■ PROBLEM DESCRIPTION
Filter the lines below, keeping each one that holds "computer".

■ Entries taken from a collection
BEGIN

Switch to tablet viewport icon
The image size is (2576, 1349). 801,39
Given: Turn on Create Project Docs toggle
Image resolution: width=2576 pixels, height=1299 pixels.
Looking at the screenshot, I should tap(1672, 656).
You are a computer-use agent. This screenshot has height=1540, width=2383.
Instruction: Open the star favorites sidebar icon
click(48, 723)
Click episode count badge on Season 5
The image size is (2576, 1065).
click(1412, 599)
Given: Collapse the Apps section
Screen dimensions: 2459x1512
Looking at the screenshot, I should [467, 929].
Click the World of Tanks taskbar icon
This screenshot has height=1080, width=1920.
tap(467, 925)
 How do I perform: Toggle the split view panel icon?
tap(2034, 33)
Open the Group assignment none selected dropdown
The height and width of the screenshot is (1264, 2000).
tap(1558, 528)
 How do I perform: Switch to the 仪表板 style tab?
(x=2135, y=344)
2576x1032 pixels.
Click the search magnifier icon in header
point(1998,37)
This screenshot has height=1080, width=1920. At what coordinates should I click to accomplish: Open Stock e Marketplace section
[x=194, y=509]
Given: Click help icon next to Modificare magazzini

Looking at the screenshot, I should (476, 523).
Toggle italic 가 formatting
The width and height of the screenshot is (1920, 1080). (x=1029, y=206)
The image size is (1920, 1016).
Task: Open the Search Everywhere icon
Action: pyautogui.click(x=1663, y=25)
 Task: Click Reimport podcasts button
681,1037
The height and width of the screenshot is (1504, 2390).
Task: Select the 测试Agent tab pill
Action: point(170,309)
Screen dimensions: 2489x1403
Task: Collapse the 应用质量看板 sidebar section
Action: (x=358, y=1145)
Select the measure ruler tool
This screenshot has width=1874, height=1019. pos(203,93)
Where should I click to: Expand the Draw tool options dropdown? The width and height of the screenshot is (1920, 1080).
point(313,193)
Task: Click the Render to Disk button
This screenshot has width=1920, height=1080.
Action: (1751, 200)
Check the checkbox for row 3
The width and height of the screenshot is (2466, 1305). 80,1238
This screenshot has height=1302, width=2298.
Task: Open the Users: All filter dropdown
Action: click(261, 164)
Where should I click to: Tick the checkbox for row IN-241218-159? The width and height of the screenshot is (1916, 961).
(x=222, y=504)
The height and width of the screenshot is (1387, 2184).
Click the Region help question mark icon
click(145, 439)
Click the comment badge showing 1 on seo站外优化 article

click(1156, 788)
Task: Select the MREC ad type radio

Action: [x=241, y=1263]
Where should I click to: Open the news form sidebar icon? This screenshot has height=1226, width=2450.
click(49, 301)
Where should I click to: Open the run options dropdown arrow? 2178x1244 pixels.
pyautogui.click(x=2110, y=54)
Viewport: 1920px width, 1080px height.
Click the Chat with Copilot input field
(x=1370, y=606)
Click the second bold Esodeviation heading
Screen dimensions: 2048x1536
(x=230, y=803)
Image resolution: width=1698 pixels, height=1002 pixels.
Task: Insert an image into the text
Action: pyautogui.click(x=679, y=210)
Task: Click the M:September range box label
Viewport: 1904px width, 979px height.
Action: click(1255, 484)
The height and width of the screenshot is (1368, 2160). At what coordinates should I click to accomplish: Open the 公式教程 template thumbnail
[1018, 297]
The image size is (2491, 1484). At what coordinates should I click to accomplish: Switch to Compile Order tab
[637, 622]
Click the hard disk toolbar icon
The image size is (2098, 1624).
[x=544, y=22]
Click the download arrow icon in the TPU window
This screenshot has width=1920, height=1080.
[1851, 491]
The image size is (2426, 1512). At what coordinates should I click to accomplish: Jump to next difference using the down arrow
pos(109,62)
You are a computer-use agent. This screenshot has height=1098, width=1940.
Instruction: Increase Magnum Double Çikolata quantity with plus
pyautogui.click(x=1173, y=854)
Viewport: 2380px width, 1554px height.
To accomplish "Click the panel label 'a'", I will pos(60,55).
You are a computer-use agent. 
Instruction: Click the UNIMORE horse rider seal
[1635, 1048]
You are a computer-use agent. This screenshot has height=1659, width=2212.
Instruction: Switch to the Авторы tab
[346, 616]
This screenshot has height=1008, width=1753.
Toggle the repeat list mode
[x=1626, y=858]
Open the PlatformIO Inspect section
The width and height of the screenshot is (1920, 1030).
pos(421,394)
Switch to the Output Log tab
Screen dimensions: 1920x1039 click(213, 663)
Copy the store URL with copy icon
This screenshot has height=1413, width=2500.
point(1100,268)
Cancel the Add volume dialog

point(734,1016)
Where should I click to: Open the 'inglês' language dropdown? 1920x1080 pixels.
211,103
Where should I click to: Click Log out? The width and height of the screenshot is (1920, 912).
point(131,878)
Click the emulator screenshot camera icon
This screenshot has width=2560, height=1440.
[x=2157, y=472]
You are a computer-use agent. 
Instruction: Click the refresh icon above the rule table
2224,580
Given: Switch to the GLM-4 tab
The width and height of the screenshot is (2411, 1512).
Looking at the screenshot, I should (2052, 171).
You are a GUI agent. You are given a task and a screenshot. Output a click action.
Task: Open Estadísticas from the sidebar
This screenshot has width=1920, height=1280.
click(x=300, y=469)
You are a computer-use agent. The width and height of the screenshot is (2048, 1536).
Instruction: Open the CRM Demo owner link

END

■ ANSWER TO THIS EXERCISE
You are a computer-use agent. This screenshot has height=1540, width=2383.
You are a computer-use agent. This screenshot has height=1098, width=1940.
You are a computer-use agent. 
You are a computer-use agent. This screenshot has height=1659, width=2212.
You are a computer-use agent. 
You are a computer-use agent. The width and height of the screenshot is (2048, 1536).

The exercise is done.